Text segment

╔══

Modern Domains in Practice: Registrar Choice, DNS, and Full SPF/DKIM/DMARC Setup
A domain costs $10 — sounds simple. But the same domain renews at 5x the price at certain registrars; one missing DNS record sends all your email to spam; after years of use you discover transferring out costs $60.
A domain is the foundation of every internet project. Wrong registrar, wrong DNS setup, wrong email authentication — almost every self-hosting enthusiast has stepped on these three traps.
This guide covers everything that happens after you buy a domain: how to pick a registrar, how to configure DNS records, how to nail the email anti-spam trinity (SPF + DKIM + DMARC), and finally DNSSEC and domain security.
Registrar Comparison
Mainstream Registrars
| Registrar | .com Renewal | Whois Privacy | Transfer Out | Verdict |
|---|---|---|---|---|
| Cloudflare Registrar | $9.77 (at-cost) | Free | Free | ⭐⭐⭐ Best for long holding |
| Porkbun | $10.37 | Free | Free | ⭐⭐⭐ Great UX, slow access in China |
| Namecheap | $14.58 | Free | Free | ⭐⭐ Veteran with frequent promo codes |
| Name.com | $12.99 | $9/year | Free | ⭐⭐ Average |
| GoDaddy | $21.99 | $9.99/year | Free | ⭐ Expensive renewals, lots of upsells |
| Aliyun Wanwang | ~$10 | Default ID-locked in China | Complicated | ⭐⭐ Needed for China ICP filing |
| Tencent Cloud DNSPod | ~$11 | Same | Complicated | ⭐⭐ Same |
Prices are early-2026 references — check the registrar for current pricing. Cloudflare Registrar promises near-wholesale renewal forever — no markup, no surprise hikes. Other registrars cannot match this.

╚══

Supplied data

╔══

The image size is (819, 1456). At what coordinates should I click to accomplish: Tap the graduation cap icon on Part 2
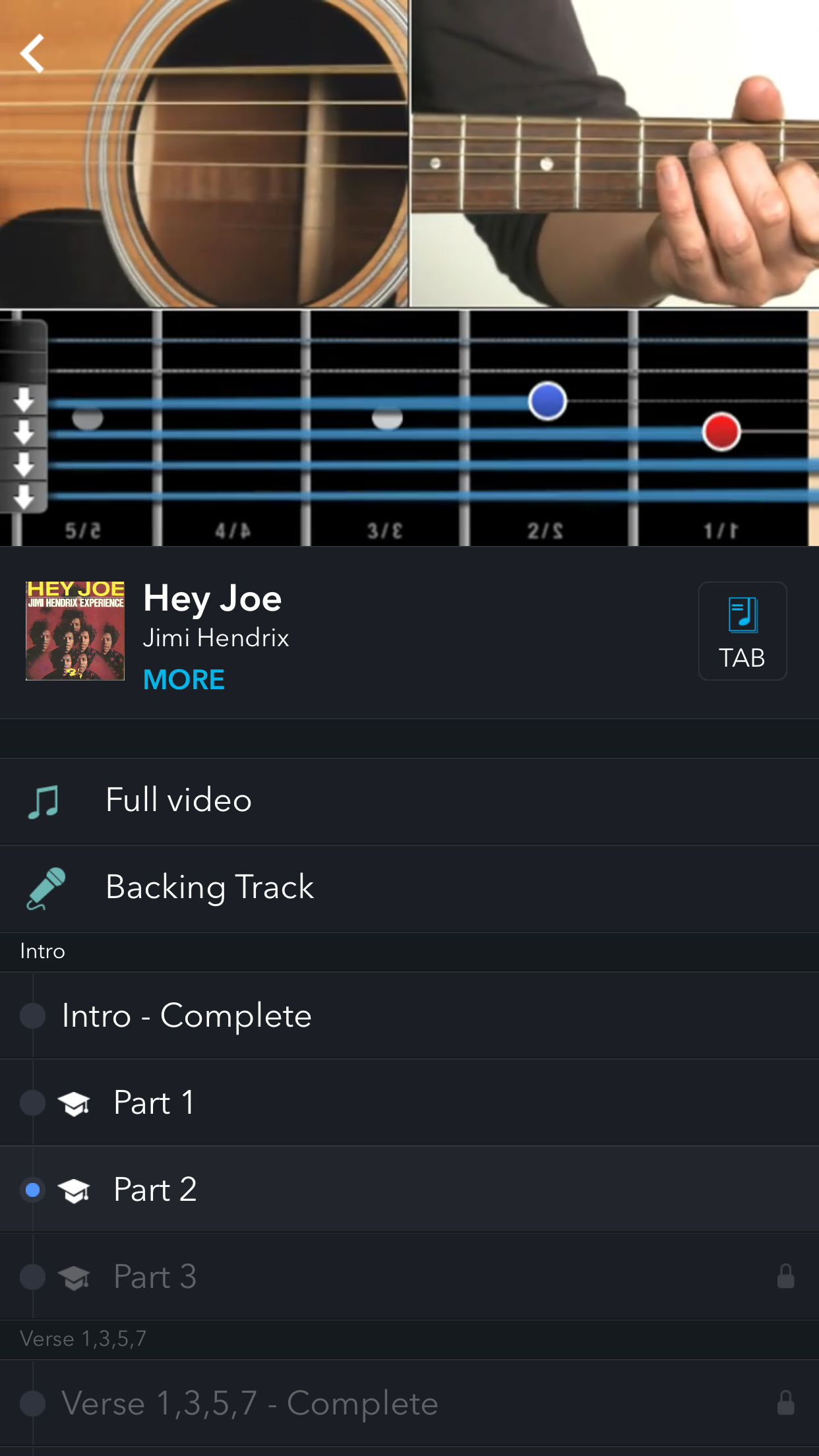click(74, 1190)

╚══

Directions
(a) Quote the domain guide word for word, everything from "This guide covers" down to "and domain security.".
(b) According to the domain guide, what does Porkbun charge to renew a .com domain?
(c) Name every registrar listed in the comparison table of the domain guide.
The data has no connection to the domain guide.

Exercise solutions
(a)
This guide covers everything that happens after you buy a domain: how to pick a registrar, how to configure DNS records, how to nail the email anti-spam trinity (SPF + DKIM + DMARC), and finally DNSSEC and domain security.

(b) $10.37

(c) Cloudflare Registrar, Porkbun, Namecheap, Name.com, GoDaddy, Aliyun Wanwang, Tencent Cloud DNSPod